Requirement >> Update the part of the records that opens with the line containing "You are a GUI" and closes with the line containing "Identify the location" by replacing "cubes-icon" with "cube-icon" and leaving all else unchanged. Give only those lines.

[[ Material shown, beginning ]]

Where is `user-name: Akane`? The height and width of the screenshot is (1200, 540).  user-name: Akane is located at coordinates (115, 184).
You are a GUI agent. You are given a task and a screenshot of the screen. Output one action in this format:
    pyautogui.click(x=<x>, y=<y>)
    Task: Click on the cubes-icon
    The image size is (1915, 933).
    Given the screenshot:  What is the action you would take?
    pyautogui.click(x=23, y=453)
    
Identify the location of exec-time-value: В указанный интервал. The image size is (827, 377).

[[ Material shown, end ]]
[[ Material shown, beginning ]]

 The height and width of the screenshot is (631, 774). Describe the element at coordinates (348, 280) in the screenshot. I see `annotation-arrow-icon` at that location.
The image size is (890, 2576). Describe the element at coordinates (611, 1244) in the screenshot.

[[ Material shown, end ]]
[[ Material shown, beginning ]]

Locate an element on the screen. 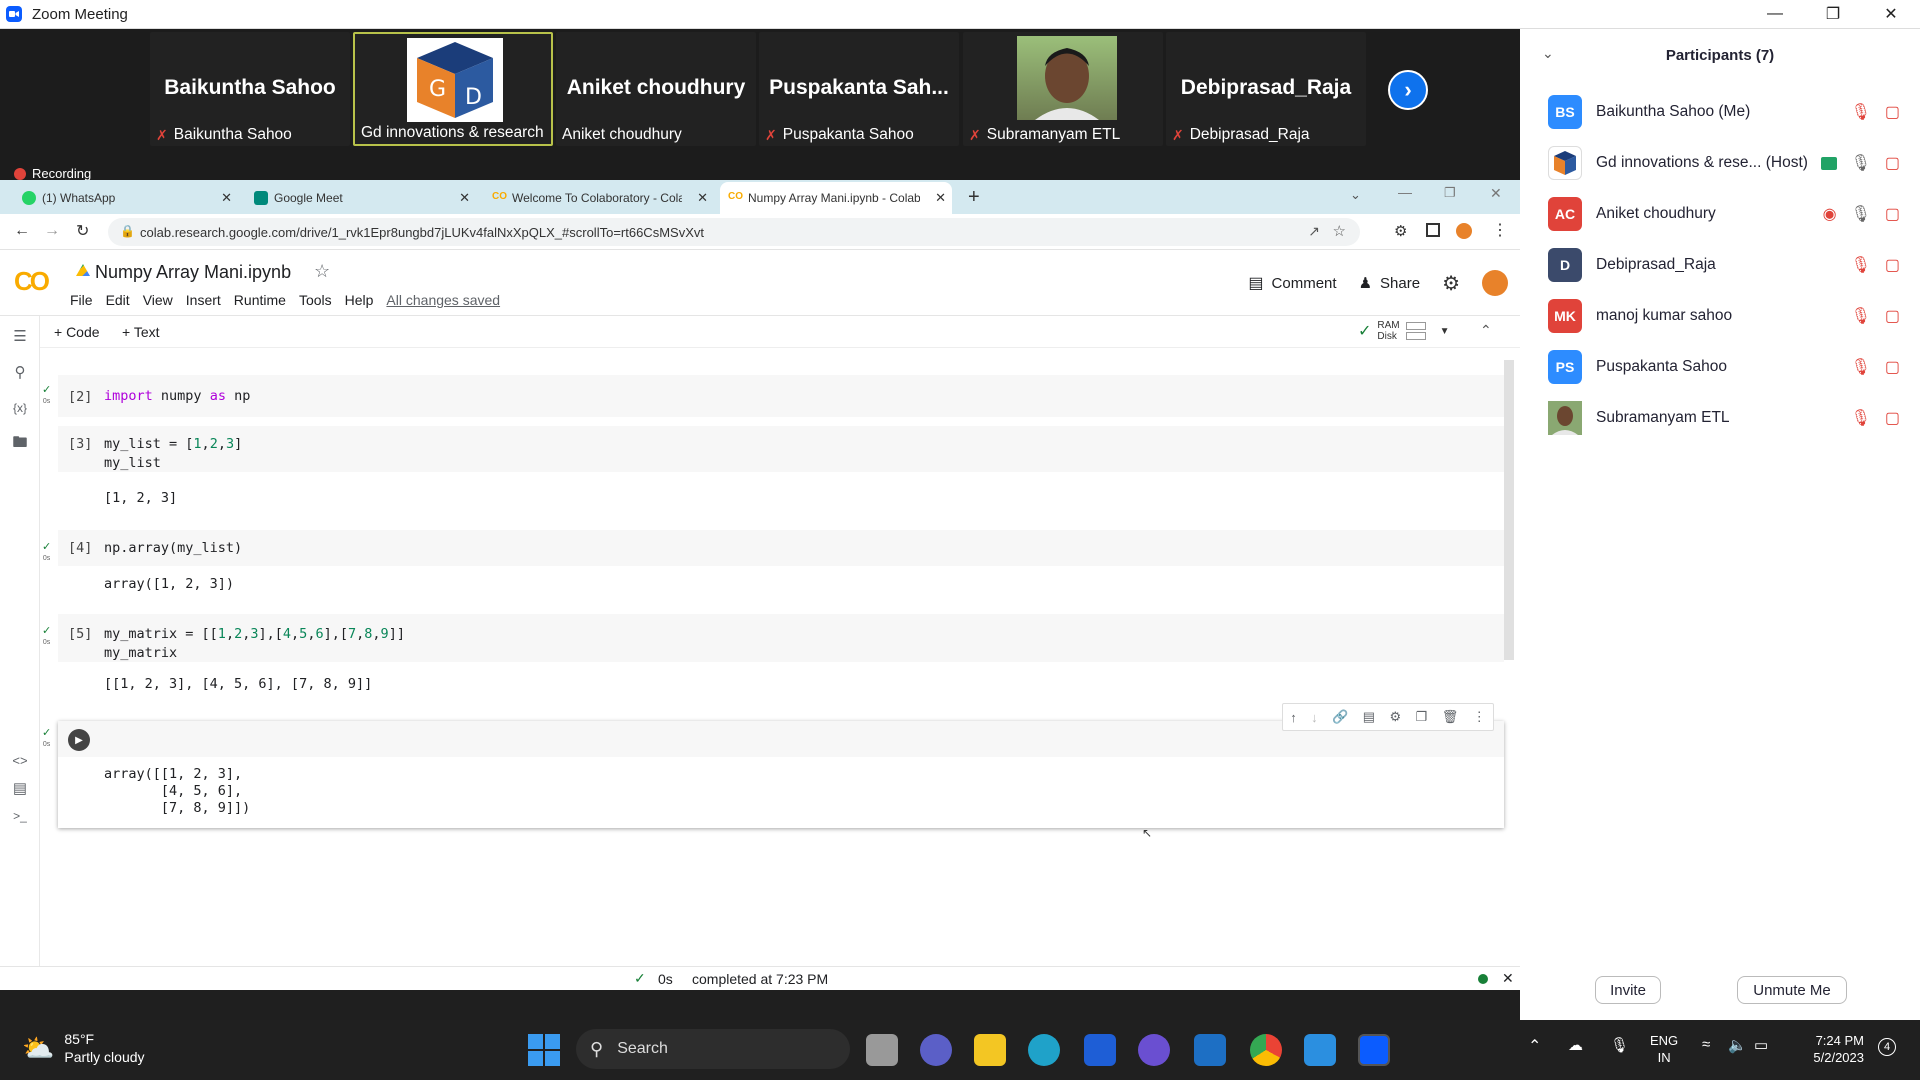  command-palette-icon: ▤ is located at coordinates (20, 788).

[[ Material shown, end ]]

Response >>
You are a GUI agent. You are given a task and a screenshot of the screen. Output one action in this format:
    pyautogui.click(x=<x>, y=<y>)
    Task: Click on the cube-icon
    The image size is (1915, 933).
    Given the screenshot:  What is the action you would take?
    pyautogui.click(x=23, y=453)
    
Identify the location of exec-time-value: В указанный интервал. The image size is (827, 377).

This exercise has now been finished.